### Texto
◆ ◆ ◆ ◆ ◆ ◆ ◆

Já vestiu um colete antibala?
Os portugueses andaram apaziguados com tantas notícias de crise, graças às férias ou pausas com sol, praia e campo. Agora, fim de agosto, muitos começam a fazer contas à vida. Há um novo ano letivo prestes a começar (seja lá como for, porque infelizmente pouco ou nada se sabe ainda acerca da forma como vai ser organizado pelo ministro da Educação) e há uma crise que se instala progressivamente na economia e na sociedade portuguesa.
São muitas as famílias que já passam grandes dificuldades financeiras - e estariam em situação de pobreza ainda maior, não fossem os apoios do Estado, financiados por todos os contribuintes líquidos.
Tudo indica que o novo normal não vai ser risonho. Não será apenas em teletrabalho, nem com mais tempo em família para cuidar dos filhos. O novo normal vai ser feio. Sim, feio. Todos os dias, a realidade vai fazer-nos caretas e puxar por cada um de nós. Renovar, reorganizar, reestruturar, reinventar são verbos que farão ainda mais parte do dia-a-dia.
No setor privado e também no público, os portugueses não poderão ser complacentes com a falta de produtividade, de exigência, de qualidade, de empenho e de trabalho de equipa. O que nos será pedido em termos de atitude e trabalho enquanto sociedade vai ser tão intenso que temos de estar preparados para ter e vestir um colete antibala. Até haver vacina e ser recuperada a confiança de consumidores e investidores, o colete vai ser útil para amortecer muitas balas, porque o pior ainda não passou.
Veja-se o estado do défice. Nesta semana, ficámos a saber que o défice público de janeiro a julho explodiu quase 1800%: atingiu os 8332 milhões de euros, segundo indica o Ministério das Finanças. Só o lay-off simplificado custou 752 milhões. A culpa não é só desta medida de apoio ao emprego, que cortou salários e horários de trabalho de quase 900 mil trabalhadores de finais de março ao fim de julho, mas é o efeito de contração da receita (-10,5%) e o crescimento da despesa (5,3%). Se dúvidas houvesse, estes quase 1800% evidenciam os efeitos da covid na economia e nos serviços públicos, bem como das políticas de mitigação da crise.
João Leão, ministro das Finanças, não vai ter tarefa fácil, como aqui já detalhadamente escrevi. As medidas extraordinárias de política de apoio às famílias e às empresas, que foram necessárias, provocaram uma degradação adicional das contas públicas. Por exemplo, também os impactos da prorrogação das retenções na fonte (IRC e IRS) e do pagamento do IVA, a suspensão de execuções da receita e as medidas de isenção ou redução da taxa contributiva afundaram os cofres do Estado.
Do lado da despesa, acresce aos custos do lay-off a aquisição de equipamentos na saúde e outros apoios suportados pela Segurança Social. Quando da carteira de uma família começa a sair mais dinheiro do que entra, já sabemos o que acontece. Não precisamos do cargo de governante para o perceber. O aperto vem aí e o outono-inverno pede mesmo que se vista o tal colete - mas só nos protege se estivermos bem conscientes dos perigos e preparados para a luta.

◆ ◆ ◆ ◆ ◆ ◆ ◆

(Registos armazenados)
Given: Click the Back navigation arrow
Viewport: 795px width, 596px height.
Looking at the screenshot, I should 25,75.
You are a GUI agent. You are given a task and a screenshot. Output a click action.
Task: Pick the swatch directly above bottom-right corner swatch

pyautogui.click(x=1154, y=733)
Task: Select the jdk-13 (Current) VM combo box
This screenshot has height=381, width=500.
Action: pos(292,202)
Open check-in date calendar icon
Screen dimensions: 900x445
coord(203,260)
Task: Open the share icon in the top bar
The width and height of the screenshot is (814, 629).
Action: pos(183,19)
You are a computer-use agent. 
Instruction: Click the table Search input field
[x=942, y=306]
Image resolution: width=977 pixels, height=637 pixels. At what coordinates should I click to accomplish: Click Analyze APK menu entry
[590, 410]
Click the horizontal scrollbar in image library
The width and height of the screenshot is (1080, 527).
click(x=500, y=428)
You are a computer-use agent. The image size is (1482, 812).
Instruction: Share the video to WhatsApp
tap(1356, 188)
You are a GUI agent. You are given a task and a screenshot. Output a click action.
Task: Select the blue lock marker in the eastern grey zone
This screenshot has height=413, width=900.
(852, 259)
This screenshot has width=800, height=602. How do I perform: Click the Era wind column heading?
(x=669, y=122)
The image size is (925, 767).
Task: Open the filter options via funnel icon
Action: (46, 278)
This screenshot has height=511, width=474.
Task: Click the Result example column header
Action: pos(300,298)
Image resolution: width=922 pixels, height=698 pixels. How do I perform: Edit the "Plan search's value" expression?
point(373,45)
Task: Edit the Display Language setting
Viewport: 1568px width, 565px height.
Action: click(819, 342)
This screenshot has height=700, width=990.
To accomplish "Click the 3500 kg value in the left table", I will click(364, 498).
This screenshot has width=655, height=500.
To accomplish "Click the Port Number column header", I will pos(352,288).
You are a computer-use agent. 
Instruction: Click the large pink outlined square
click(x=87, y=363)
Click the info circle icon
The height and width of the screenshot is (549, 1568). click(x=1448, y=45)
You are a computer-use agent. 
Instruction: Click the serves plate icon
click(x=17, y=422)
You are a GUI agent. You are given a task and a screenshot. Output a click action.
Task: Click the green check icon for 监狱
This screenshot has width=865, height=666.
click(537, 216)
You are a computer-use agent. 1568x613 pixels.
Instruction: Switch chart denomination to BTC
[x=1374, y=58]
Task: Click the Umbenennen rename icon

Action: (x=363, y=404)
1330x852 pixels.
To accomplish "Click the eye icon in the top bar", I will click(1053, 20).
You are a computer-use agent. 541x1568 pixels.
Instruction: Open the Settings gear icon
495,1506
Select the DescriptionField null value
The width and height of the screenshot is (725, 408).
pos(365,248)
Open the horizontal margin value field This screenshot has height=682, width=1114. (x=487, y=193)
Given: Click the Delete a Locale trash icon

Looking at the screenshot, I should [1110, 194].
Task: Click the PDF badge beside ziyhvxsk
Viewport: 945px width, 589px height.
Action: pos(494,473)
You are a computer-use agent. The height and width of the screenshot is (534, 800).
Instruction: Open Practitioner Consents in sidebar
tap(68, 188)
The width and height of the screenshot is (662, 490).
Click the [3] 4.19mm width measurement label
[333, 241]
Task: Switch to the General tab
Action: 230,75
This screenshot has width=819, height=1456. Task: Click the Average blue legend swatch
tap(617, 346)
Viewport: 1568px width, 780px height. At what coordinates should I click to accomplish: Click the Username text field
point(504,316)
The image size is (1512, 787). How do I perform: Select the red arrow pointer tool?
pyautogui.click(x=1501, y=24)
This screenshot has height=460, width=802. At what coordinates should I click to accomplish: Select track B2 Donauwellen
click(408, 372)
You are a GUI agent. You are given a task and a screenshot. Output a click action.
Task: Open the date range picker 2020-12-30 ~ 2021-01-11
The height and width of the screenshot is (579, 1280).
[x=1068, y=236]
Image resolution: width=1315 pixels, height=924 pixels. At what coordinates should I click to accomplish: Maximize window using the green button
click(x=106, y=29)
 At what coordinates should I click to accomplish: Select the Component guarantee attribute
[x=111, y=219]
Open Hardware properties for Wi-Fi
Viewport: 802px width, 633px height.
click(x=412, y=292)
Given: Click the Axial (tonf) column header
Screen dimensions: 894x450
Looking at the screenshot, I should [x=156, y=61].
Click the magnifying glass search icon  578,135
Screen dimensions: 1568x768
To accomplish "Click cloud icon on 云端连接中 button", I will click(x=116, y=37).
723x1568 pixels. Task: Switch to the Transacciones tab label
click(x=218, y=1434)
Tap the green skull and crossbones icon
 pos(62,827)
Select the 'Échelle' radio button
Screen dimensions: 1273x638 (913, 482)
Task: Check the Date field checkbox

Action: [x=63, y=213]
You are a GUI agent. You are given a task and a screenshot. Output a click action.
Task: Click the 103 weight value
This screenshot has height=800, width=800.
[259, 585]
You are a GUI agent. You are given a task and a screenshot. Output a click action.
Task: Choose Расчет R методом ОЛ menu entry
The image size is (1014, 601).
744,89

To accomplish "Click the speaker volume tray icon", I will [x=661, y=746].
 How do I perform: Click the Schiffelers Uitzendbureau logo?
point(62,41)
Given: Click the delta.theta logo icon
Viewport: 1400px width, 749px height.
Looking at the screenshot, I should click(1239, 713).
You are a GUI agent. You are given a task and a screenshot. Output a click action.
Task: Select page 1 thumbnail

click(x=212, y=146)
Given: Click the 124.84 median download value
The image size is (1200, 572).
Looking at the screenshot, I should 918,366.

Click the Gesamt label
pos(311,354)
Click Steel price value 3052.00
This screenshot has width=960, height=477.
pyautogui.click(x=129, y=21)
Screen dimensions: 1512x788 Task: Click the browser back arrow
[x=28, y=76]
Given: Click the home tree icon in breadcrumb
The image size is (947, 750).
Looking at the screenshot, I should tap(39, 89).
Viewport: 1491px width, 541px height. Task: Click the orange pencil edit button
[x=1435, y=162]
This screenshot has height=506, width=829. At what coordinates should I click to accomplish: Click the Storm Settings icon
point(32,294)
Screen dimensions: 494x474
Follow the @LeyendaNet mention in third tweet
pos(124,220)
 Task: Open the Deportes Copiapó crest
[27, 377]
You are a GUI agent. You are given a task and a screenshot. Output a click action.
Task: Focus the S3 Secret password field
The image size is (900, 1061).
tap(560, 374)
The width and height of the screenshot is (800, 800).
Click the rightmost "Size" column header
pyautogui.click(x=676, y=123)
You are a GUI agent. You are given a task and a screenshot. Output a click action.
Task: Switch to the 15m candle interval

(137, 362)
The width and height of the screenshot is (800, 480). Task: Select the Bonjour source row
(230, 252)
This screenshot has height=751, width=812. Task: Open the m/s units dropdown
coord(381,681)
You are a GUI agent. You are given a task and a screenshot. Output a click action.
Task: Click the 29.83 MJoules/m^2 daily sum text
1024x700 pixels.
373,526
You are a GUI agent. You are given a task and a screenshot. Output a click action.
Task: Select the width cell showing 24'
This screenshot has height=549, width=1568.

◆ ◆ ◆ ◆ ◆ ◆ ◆

### Tarefa
Cite o texto sobre a crise, a partir das palavras "Tudo indica que" até às palavras "ainda não passou.", inclusive.

### Resposta
Tudo indica que o novo normal não vai ser risonho. Não será apenas em teletrabalho, nem com mais tempo em família para cuidar dos filhos. O novo normal vai ser feio. Sim, feio. Todos os dias, a realidade vai fazer-nos caretas e puxar por cada um de nós. Renovar, reorganizar, reestruturar, reinventar são verbos que farão ainda mais parte do dia-a-dia.
No setor privado e também no público, os portugueses não poderão ser complacentes com a falta de produtividade, de exigência, de qualidade, de empenho e de trabalho de equipa. O que nos será pedido em termos de atitude e trabalho enquanto sociedade vai ser tão intenso que temos de estar preparados para ter e vestir um colete antibala. Até haver vacina e ser recuperada a confiança de consumidores e investidores, o colete vai ser útil para amortecer muitas balas, porque o pior ainda não passou.